In the interests of, well, keeping the list interesting, we discounted the five or six German brewers that take up the top spots – and looked at North America’s plus the UK’s oldest brewers instead. So, without further ado, these are some of the oldest continuous brewers from around the world. Lovely!
Official founded in 1040, the monks at Weihenstephan can claim to have beaten their Bavarian rivals, Weltenberg, by a solitary decade and therefore take their place as the world’s oldest continuously operating brewery. In fact, though, there is evidence they may have roots going back even further than that. A document from 768 AD purports to show a tithe list for the monastery that includes a large quantity of hops from a nearby farmer.

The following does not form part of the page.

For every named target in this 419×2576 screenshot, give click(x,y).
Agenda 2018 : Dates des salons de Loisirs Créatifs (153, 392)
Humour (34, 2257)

Whether those hops were used in beer making is unclear, but it certainly looks that way. Since 1923 the brewery has been part owned by the Bavarian state, although they continue to create wheat beers using much the same recipes as their thousand-year-old forebearers did. Unfortunately, you won’t find many of their award-winning drinks exported outside of Germany.
The oldest professional brewing facility in Canada, Molson was founded by John Molson, an English immigrant, in 1786. At the tender age of 22, Molson would have no doubt been happy to know that, just over two hundred years later in the modern era, his company now gives their name to one of the biggest multinational brewing conglomerates in the world – Molson Coors.
John Molson didn’t just limit himself to brewing either. Molson Brewing also owned a bank and was the first company to introduce steamboat public transit to Canada. Today their beers include such popular brands as Coors Light, Molson Export, Heineken, Tiger and Molson Dry. The Molson name beers are still brewed at the original brewery site in Montreal, Quebec.
Three Tuns Brewery
This brewer in Bishop’s Castle, Shropshire, UK, holds claim to the title of oldest continuous brewery in the British Isles. Established in 1642, on the same grounds it occupies today, Three Tuns is also a tower brewery. This means it uses the gravity of a vertical tower to aid the brewing process and forgo the use of many pumps and siphons. A remnant of Victorian brewing methods, Three Tuns is one of only four of these kind of breweries in the UK.
However, there is some dispute as to if Three Tuns is actually the oldest continuing brewery in England. Certainly, it is the oldest documented and licenced operation – but Shepard Neame brewery in Faversham, Kent, claims that ale production was going on at their site from 1525.
Whatever the truth of the matter, they both make some fine and tasty beers!